:: WHAT YOU SHOULD DO ::
All lines at and after the one containing "Maximize the Packages pane", up to the end of the listing below, are to be printed exactly, with the pictures omitted.

:: RECORDS PROVIDED ::
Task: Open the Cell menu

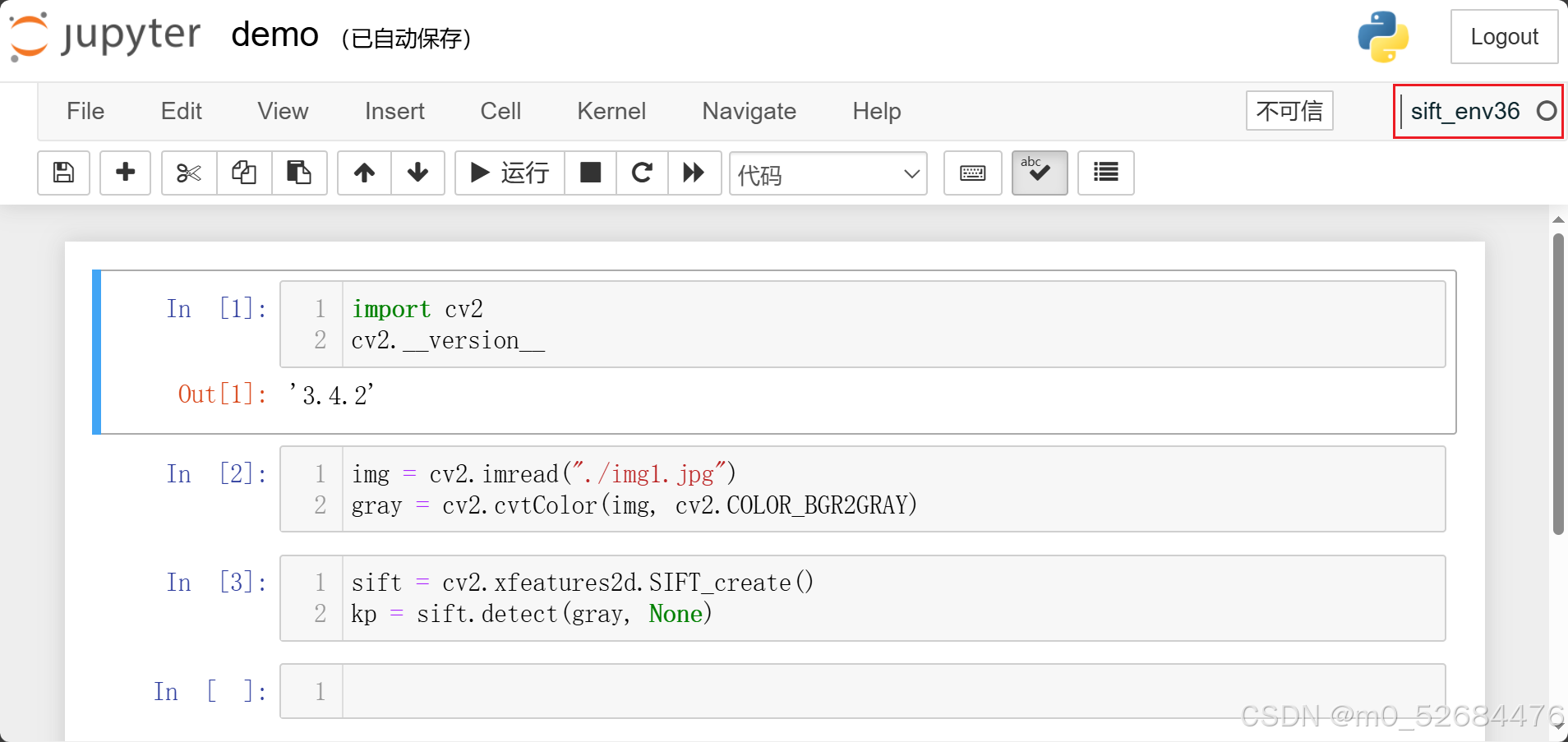Action: 500,111
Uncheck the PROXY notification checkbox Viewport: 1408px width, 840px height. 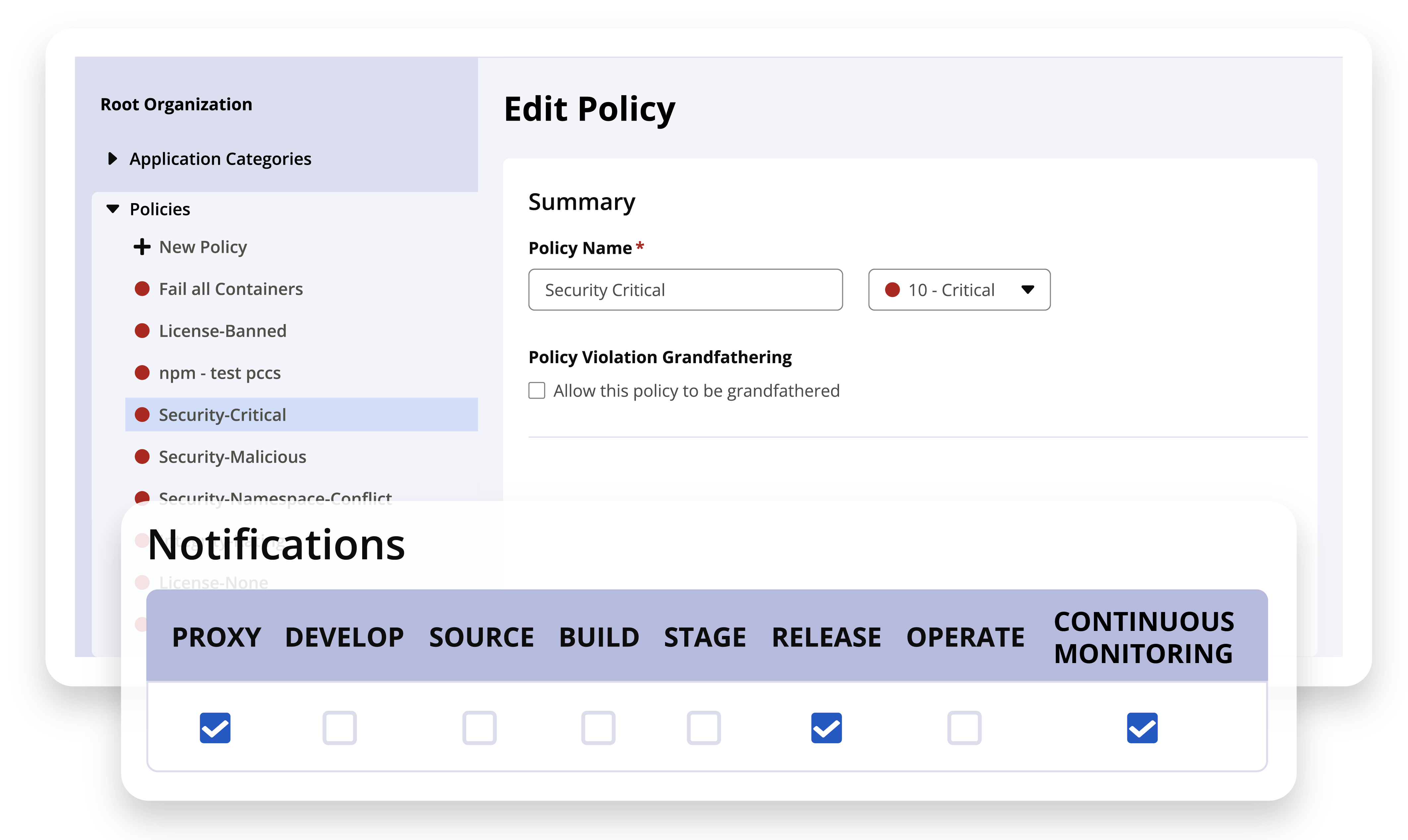click(x=215, y=728)
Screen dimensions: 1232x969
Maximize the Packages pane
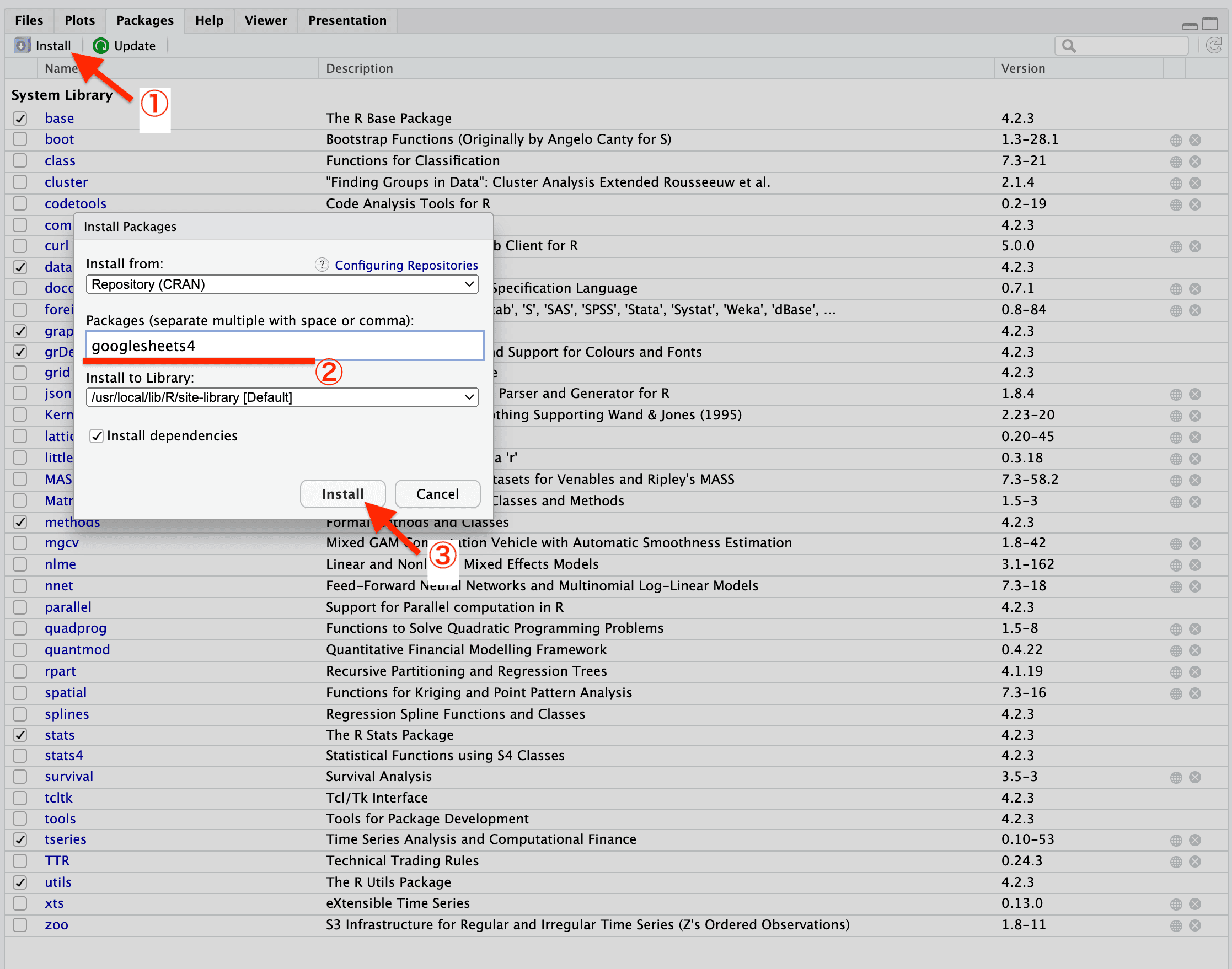point(1210,24)
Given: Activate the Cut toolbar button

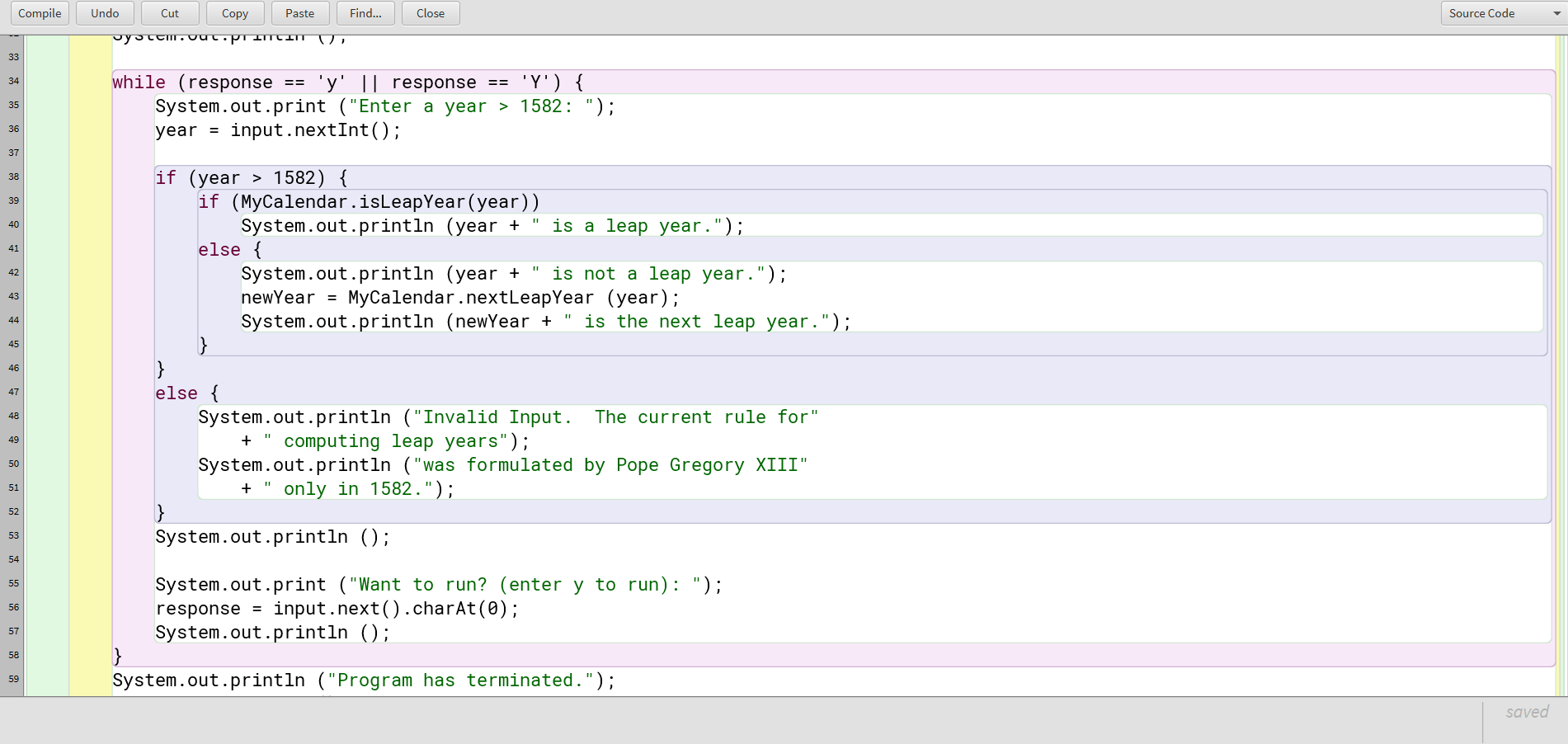Looking at the screenshot, I should click(169, 13).
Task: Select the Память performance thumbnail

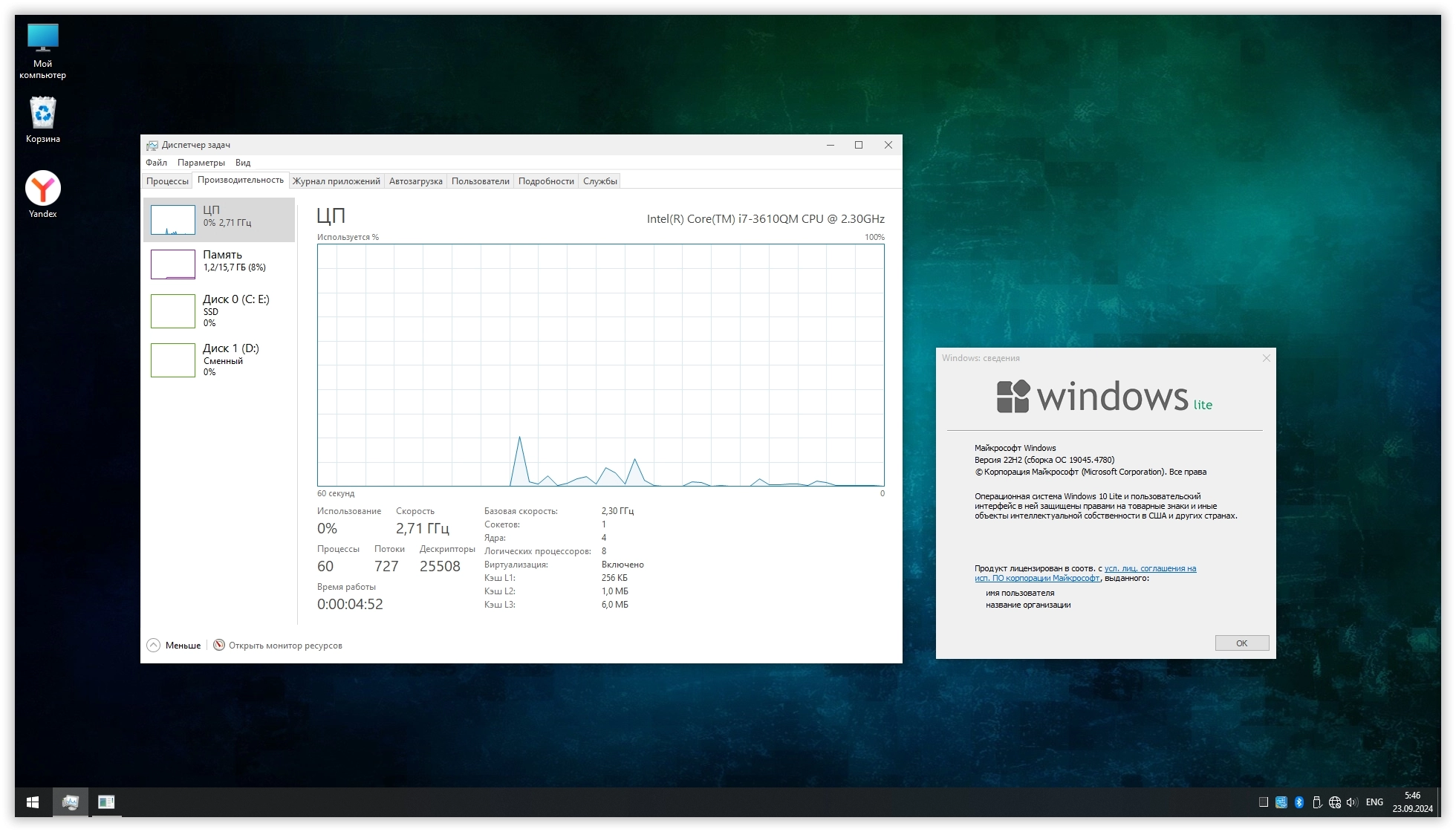Action: [219, 264]
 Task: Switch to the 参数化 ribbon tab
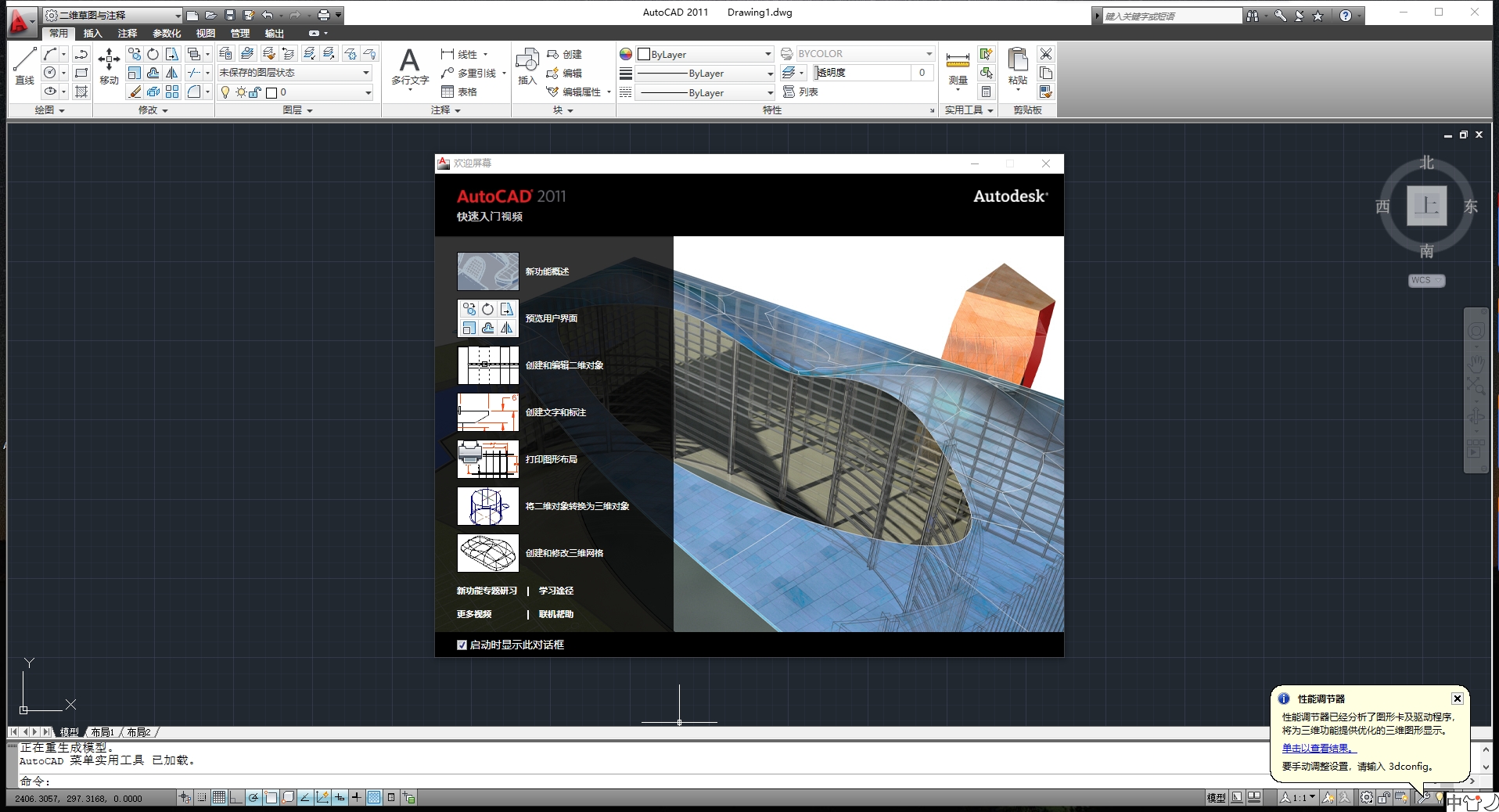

:: EXERCISE ANSWER ::
Maximize the Packages pane
point(1210,24)
Given: Activate the Cut toolbar button

Looking at the screenshot, I should click(169, 13).
Task: Select the Память performance thumbnail

Action: [219, 264]
 Task: Switch to the 参数化 ribbon tab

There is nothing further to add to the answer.